Petitioner Lyons' Auto Body, Inc., has participated in the FHP wrecker rotation system for twenty years. Lyons' Auto Body, Inc. maintains seventeen trucks and operates in three zones in Palm Beach County. Lyons' Auto Body, Inc. also uses a central dispatch operation similar to that employed by Murphy's Towing.
Until FHP promulgated rules which took effect January 22, 1986, including the challenged Rule 15B-9.003(2), Florida Administrative Code, the general operation of the wrecker rotation system was governed by written guidelines and policies established by the local troop commanders, but these written guidelines apparently never embraced the term "place of business" nor defined it. (TR-67-69,102).
However, by unwritten policy, troop commanders were responsible for enforcing the location of a wrecker company's actual place of business and storage lot within the zone in which he operated. For thirty-two years, Lt. Col. Carmody, now Deputy Director of FHP, understood the unwritten policy to be that a place of business was required for each zone in which an operator operated, i.e., was listed for rotation. Palm Beach County FHP had represented orally to Mr. Kauff for at least nineteen years that he must have a place of business in each zone in which he operated and that "place of business" meant the facility where the wreckers were dispatched, personnel were assigned, phone calls were received, and vehicles were stored after towing. Murphy's and Lyons' principals deny ever receiving such oral information from FHP prior to the current litigation.
As Deputy Director of the Florida Highway Patrol, Lt. Col. John W. Carmody is responsible for all field operations and for determining the policy for the patrol. In addition, Lt. Col. Carmody supervises the troops and reviews reports with regard to the wrecker rotation system that come to his attention. In 1982, Lt. Col. Carmody was assigned responsibility by the Director of the Florida Highway Patrol to promulgate rules for administering the FHP wrecker rotation system. Among other rules, he was responsible for drafting Rule 15B- 9.003(2). In so doing, he participated in public hearings, researched other Florida rules currently in force and criteria from other states. At formal hearing, Lt. Col. Carmody demonstrated no analogies or similarities between the challenged rule or the acknowledged non-rule policy and any other agency's or jurisdiction's rules or statutes, but neither did Petitioners, who bear the burden of proof, demonstrate any dissimilarity. The relationship of the challenged rule and policy to other FHP rules also promulgated January 22, 1986, is noted throughout this Order.

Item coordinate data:
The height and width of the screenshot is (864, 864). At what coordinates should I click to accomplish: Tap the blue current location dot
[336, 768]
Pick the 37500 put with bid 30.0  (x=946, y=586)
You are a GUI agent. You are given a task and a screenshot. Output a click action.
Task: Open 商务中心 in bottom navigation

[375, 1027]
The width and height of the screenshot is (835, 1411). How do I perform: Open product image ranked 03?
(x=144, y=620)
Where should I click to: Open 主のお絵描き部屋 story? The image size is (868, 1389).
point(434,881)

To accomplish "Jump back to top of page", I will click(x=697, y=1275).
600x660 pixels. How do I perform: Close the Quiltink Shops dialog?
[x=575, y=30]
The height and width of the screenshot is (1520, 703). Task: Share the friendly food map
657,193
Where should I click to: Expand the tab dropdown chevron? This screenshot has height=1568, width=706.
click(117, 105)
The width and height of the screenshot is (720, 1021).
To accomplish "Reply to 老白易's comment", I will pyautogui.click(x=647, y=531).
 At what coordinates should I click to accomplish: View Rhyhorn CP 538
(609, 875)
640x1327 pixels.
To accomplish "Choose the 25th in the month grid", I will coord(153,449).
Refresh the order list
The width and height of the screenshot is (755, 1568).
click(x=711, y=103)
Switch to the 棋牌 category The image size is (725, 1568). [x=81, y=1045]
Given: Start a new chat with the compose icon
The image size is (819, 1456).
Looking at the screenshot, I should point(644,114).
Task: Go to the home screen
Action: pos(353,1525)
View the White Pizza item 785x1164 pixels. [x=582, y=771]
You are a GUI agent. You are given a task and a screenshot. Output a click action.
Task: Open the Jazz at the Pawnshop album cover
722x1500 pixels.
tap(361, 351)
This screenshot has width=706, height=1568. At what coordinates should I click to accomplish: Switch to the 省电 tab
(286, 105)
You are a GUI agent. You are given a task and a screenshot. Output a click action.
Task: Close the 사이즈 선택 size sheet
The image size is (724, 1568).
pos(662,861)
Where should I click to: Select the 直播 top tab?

(TASK REQUIREMENTS)
1) From the wrecker rotation passage, copy word for word the part that begins with "However, by unwritten" and ends with "the current litigation.".
2) Pick up the wrecker rotation passage where it stops and keep writing it.

(OUTPUTS FOR THE TASKS)
1)
However, by unwritten policy, troop commanders were responsible for enforcing the location of a wrecker company's actual place of business and storage lot within the zone in which he operated. For thirty-two years, Lt. Col. Carmody, now Deputy Director of FHP, understood the unwritten policy to be that a place of business was required for each zone in which an operator operated, i.e., was listed for rotation. Palm Beach County FHP had represented orally to Mr. Kauff for at least nineteen years that he must have a place of business in each zone in which he operated and that "place of business" meant the facility where the wreckers were dispatched, personnel were assigned, phone calls were received, and vehicles were stored after towing. Murphy's and Lyons' principals deny ever receiving such oral information from FHP prior to the current litigation.

2)
The unwritten place of business policy was carried forward into the administrative rules promulgated January 22, 1986. The purpose of Rule 15B- 9.003(2) was to assure timely response by wrecker operators to telephone calls from FHP in the interest of the safety and convenience of the public. As the
author of the rule, Lt. Col. Carmody was primarily concerned with providing for a reasonable response time to the scene of an accident, reducing traffic disruption at the accident scene, and allowing owners to recover their vehicles or personal property within the zone without undue delay. In addition, it was felt that requiring the business to be located within the zone it served would facilitate the inspection of wreckers by FHP. In promulgating the rule, Lt.
Col. Carmody retained the place of business requirement due to the agency's favorable experience with its use in implementing the zone system over thirty- two years.
At the time of the promulgation of Rule 15-9.003(2), Florida Administrative Code, in January, 1986, "place of business," as the term is used in that rule, was not defined under Chapter 321, Florida Statutes or Chapter 15- 9, Florida Administrative Code. Because Lt. Col. Carmody believed "place of business" was already defined by common sense and thirty-two years of common FHP interpretation so as to already include a sign, office space, personnel on location in the zone, wreckers on location in the zone, and zone addresses and phone numbers painted on each wrecker, Lt. Col. Carmody did not feel that it was necessary to promulgate an additional rule defining "place of business." Instead, Lt. Col. Carmody gave his "common sense" definition over the phone when occasional inquiries were made.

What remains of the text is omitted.